Listed entries:

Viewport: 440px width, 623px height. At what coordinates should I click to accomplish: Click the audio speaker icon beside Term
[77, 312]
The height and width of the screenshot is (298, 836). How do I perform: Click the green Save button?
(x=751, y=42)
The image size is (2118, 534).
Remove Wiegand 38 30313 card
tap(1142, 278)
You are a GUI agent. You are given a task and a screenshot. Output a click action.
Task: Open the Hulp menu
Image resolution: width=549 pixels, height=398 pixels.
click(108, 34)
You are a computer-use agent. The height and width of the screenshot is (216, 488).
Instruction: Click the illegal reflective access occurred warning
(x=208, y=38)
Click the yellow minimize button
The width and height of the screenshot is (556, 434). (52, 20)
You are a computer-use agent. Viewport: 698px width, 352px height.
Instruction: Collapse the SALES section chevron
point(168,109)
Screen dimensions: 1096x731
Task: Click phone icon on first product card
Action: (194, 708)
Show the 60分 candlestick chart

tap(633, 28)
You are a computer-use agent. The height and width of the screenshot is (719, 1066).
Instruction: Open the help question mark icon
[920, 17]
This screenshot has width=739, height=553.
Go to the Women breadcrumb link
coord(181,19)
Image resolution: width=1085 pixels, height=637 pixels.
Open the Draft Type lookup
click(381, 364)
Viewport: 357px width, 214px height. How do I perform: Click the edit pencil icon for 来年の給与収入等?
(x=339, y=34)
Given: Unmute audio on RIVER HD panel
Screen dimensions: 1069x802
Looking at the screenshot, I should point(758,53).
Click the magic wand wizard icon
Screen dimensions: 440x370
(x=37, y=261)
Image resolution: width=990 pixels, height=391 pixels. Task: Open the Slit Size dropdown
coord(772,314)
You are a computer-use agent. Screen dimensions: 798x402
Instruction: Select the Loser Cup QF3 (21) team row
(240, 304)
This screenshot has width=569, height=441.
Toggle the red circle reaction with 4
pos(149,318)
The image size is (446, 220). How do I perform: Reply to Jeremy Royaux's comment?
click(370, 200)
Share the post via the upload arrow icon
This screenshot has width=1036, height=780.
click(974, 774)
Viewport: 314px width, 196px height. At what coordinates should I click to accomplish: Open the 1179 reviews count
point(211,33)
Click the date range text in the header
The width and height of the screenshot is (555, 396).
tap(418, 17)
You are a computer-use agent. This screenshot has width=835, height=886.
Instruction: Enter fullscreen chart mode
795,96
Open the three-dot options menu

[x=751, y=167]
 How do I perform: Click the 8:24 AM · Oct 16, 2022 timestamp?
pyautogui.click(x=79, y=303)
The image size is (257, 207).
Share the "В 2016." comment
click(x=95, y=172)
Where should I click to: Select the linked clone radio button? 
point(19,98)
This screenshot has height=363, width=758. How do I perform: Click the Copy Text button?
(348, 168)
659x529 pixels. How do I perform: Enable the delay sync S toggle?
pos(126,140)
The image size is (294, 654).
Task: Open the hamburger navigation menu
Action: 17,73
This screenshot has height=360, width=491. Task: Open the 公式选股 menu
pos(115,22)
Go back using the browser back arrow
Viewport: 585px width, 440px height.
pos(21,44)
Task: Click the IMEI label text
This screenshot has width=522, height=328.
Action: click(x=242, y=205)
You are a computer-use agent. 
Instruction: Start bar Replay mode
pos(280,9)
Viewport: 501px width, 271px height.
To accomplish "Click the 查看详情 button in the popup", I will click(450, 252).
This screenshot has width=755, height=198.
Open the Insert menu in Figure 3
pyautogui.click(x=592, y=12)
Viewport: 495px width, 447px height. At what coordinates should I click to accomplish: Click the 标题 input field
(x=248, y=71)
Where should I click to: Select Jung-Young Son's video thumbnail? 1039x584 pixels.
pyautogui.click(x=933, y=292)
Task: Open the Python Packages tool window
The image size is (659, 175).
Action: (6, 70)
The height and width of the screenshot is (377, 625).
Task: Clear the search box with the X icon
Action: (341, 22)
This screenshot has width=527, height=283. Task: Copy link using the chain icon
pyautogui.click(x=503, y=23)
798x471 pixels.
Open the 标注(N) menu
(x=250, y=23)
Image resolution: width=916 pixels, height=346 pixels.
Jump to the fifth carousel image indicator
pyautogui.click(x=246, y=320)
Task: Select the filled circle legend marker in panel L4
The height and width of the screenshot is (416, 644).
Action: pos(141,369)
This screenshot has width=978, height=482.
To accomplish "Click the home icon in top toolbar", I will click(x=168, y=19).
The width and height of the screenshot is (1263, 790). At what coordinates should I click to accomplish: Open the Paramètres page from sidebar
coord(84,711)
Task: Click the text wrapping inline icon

Work to be completed:
Copy out all lines above holding "will".

Solution to this task:
To accomplish "Click the 查看详情 button in the popup", I will click(450, 252).
To accomplish "Click the home icon in top toolbar", I will click(x=168, y=19).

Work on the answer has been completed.